Brooklyn Nine-Nine Star Andre Braugher Talks Changing Police Shows

There are few authorities within the entertainment industry who have a perspective talking about law enforcement on television than Andre Braugher. Making his on-screen debut as Detective Winston Blake in the Kojak TV movies opposite Telly Savalas, he ended up playing other figures in the criminal justice system like District Attorney Frank Morris in Striking Distance (1993), his most iconic role to date in Det. Frank Pembleton on Homicide: Life on the Street. Judge Loren Price on the short-lived The Jury (2004), defense attorney Bayard Ellis in Law & Order Special Victims Unit, and now found new life in comedy as police captain Raymond Holt on NBC's Brooklyn Nine-Nine. Braugher spoke to Entertainment Weekly about possible changes needed to shine a more realistic light on TV cops while also taking a stand against police brutality.

BROOKLYN NINE-NINE -- "Ding Dong" Episode 707 -- Pictured: Andre Braugher as Raymond Holt -- (Photo by: John P. Fleenor/NBC)
BROOKLYN NINE-NINE — "Ding Dong" Episode 707 — Pictured: Andre Braugher as Raymond Holt — (Photo by: John P. Fleenor/NBC)

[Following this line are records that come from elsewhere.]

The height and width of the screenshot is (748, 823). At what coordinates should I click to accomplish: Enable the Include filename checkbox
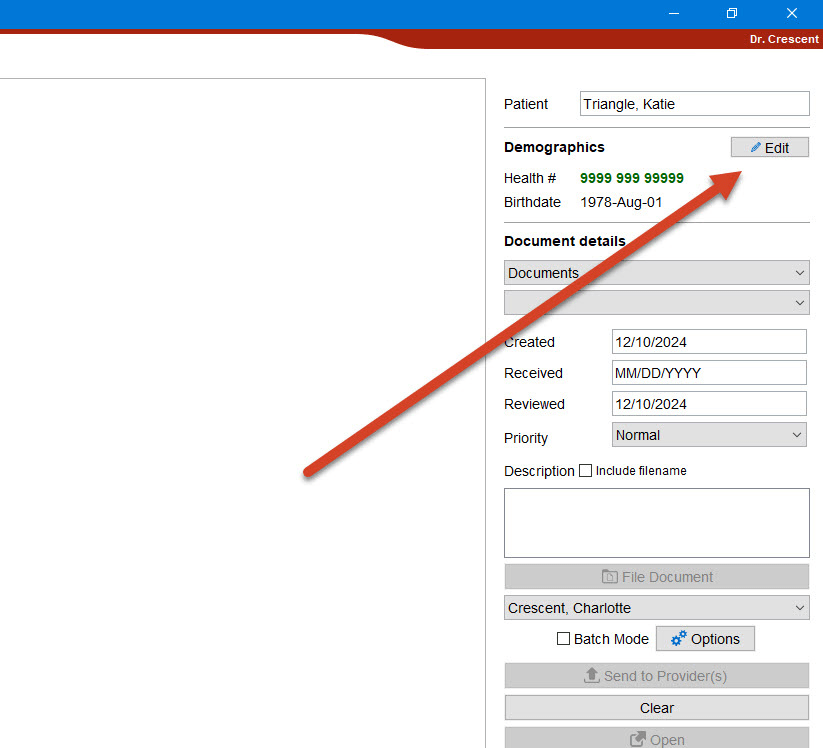586,471
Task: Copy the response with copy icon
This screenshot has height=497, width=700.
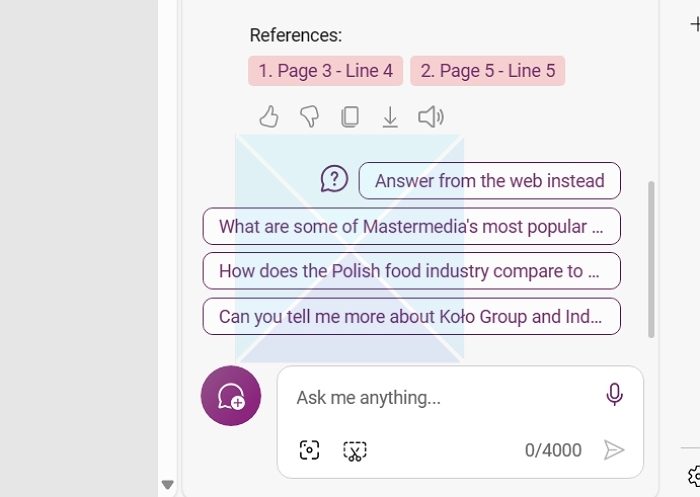Action: point(350,117)
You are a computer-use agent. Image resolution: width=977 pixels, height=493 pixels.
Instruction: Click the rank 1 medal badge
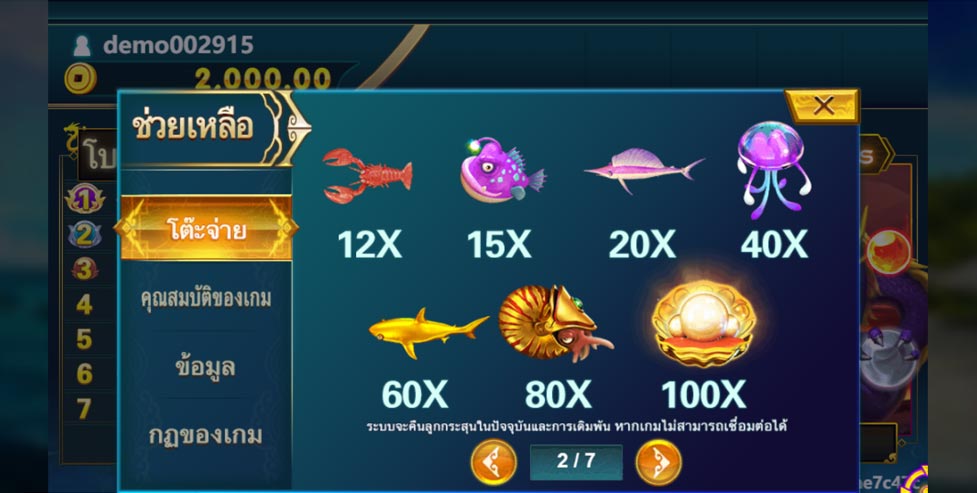(85, 199)
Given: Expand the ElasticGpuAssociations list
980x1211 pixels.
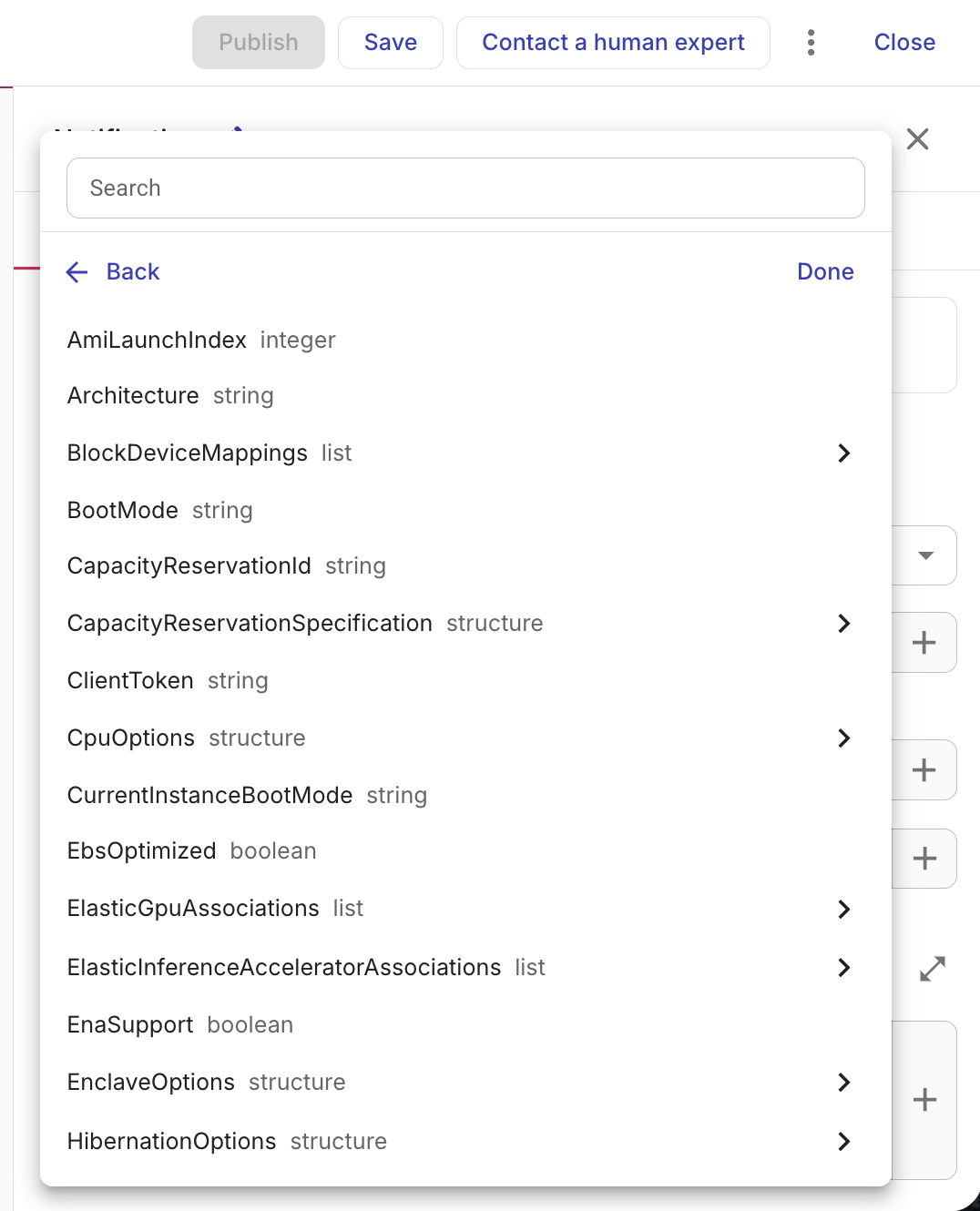Looking at the screenshot, I should [x=843, y=909].
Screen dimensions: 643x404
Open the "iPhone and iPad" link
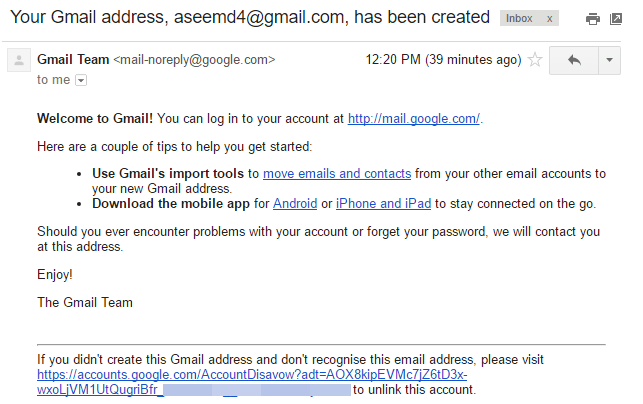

"It's a very complicated subject, but I think they have to be portrayed much more realistically, in terms of this," Braugher said. "The convention… that police breaking the law is okay, because somehow it's in the service of some greater good, is a myth that needs to be destroyed." He notes Brooklyn Nine-Nine will also grapple with the reality of widespread police misconduct moving forward. "We're going into an eighth season with a new challenge which is that everyone's knowledge and feelings about police… have been profoundly affected," the two-time Emmy Award winner continued. "What we have from [creator] Dan [Goor] is a commitment to write a smart show that will not attempt to hide itself in a fantasy. So the Nine-Nine is going to have to deal with what we know about the New York Police Department." Originally premiering on FOX, the network canceled the show after five seasons in 2018 before NBC picked it up breathing new life. The series tackled racial profiling in a previous episode "Moo Moo".

Coincidentally, star Andy Samberg got his start on the long-running Saturday Night Live before landing the series. Sand To hear more on Braugher's favorite Brooklyn Nine-Nine cold opens and his favorite memories of Holt's dog Cheddar. You can listen to the podcast below.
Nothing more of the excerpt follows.